▶ _Work request_
The material below contains a line with "Given: Click the sort arrows icon" and a line with "The image size is (778, 532).". Copy exactly those two lines and all lines between them.

(Material for this task begins)

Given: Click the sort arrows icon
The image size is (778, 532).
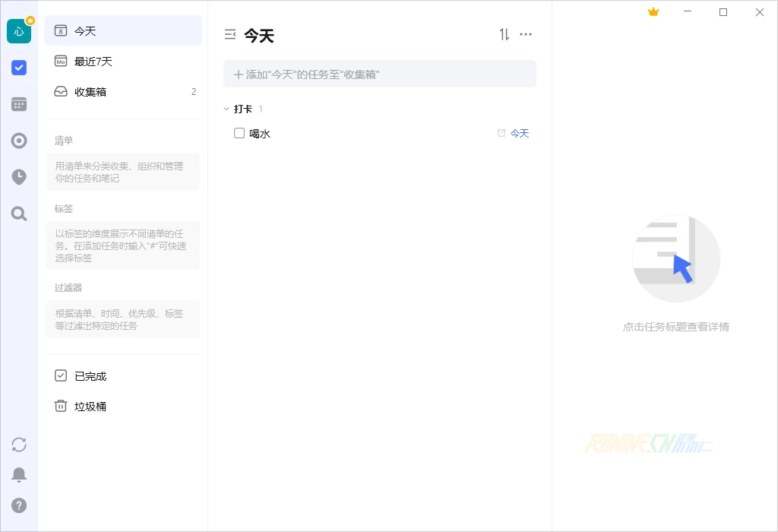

(Material for this task ends)
(Material for this task begins)

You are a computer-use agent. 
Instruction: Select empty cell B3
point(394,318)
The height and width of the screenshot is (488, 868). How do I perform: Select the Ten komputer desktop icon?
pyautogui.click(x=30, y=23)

(Material for this task ends)

▶ _Answer area_
Given: Click the sort arrows icon
The image size is (778, 532).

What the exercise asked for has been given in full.